Insomma, la visione non diretta sarebbe legata a un tentativo di non sovraccaricare il sistema cognitivo. Il cervello, ricevendo troppe informazioni, sceglierebbe quindi di focalizzarsi su alcune (la parola, la gestualità) ed eviterebbe le altre per una forma di risparmio utile all’attenzione.

«In realtà la persona timida di solito tiene lo sguardo più basso, o fissa qualcosa dell’interlocutore che si trova su un piano inferiore alla linea dell’orizzonte, come le mani, però ha spesso cura di controllare se lo stai guardando, e quindi gli occhi tornano spesso in quelli del suo dirimpettaio», spiega Luini. «Se invece una persona sta mentendo difficilmente ricentra lo sguardo, fa molta fatica a riguardarti».

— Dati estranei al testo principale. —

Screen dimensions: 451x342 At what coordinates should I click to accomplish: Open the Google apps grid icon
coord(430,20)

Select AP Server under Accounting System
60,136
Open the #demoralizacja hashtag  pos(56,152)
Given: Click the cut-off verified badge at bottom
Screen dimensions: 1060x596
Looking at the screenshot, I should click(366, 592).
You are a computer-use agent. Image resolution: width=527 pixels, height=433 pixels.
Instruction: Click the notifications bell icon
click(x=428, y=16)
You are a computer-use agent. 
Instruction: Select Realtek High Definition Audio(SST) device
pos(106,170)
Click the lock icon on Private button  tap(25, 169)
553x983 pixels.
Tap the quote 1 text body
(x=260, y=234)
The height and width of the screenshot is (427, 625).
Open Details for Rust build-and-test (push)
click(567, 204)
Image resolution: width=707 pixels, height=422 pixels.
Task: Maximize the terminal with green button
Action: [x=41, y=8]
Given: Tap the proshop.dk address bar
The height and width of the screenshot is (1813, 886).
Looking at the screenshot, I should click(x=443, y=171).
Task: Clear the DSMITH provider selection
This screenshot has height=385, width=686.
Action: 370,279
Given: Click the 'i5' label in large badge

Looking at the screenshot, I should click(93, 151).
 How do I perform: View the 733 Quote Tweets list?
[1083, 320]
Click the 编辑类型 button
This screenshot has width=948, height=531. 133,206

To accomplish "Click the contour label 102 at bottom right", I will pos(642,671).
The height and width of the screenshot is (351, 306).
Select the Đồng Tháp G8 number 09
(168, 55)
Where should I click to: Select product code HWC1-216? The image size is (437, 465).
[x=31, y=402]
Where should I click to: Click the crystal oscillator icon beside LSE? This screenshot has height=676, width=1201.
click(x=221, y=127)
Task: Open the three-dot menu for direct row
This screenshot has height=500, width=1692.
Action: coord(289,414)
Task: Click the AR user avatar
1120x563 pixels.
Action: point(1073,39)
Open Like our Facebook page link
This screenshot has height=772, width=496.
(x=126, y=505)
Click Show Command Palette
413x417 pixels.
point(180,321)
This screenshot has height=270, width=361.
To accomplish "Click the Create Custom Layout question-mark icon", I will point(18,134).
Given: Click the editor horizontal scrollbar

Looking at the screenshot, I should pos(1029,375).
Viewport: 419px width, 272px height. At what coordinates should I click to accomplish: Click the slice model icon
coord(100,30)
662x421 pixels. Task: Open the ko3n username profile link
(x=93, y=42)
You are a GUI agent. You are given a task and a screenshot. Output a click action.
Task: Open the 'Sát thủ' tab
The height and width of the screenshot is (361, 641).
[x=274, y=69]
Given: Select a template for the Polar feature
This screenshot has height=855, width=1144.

Per non fare brutte figure

L’ansia dell’incontro può farci dunque assumere uno sguardo anomalo, che potrebbe essere mal interpretato: che fare? «Seguire il suggerimento che a suo tempo mi ha dato Oliviero Rinaldi, già direttore sanitario dell’Istituto Europeo di Oncologia: pensa che il tuo difetto, il tuo punto debole in quel momento sia una dote. Ricordiamoci che più si lotta contro una reazione imbarazzante più la si avrà. Bisogna convincersi ad amare quel lato: più noi accettiamo qualcosa più la modifichiamo, alleggerendola. Succede con le vampate di calore della menopausa: più pensiamo “tanto passa”, meno saranno frequenti e intense, e funziona anche sull’arrossire e sulla sudorazione eccessiva», spiega Luini.

Una buona tecnica preparatoria è quella di pensare di essere una persona che stimiamo molto, che ammiriamo, anche un attore. Pensiamo: io sono quel personaggio che mi piace tanto, mi chiamo col suo nome. Funziona, provate».


Lo sguardo dell'amore

Zick Rubin, psicologo autore della prima misurazione empirica dell’amore (ha ideato una scala che misura simpatia e sentimento), spiega che chi ha un potenziale per innamorarsi riesce a sostenere lo sguardo dell’altro almeno il 75% delle volte, contro il 30-60% dei “non interessati”. E se qualcuno interrompe lo scambio, il contatto cessa con più difficoltà e lentamente.

Uno studio su The Journal of General Psychology dice che uno scambio di sguardi intensi può provocare una sorta di fusione che ha diversi effetti subitanei: fa sentire l’altro molto simile a noi, esclude coloro che sono presenti, elimina i “rumori di fondo”. «Anche qui la postura aiuta a confermare lo sguardo innamorato o meno», commenta Luini. «Gambe scavallate, corpo proteso, braccia rilassate denotano accoglimento».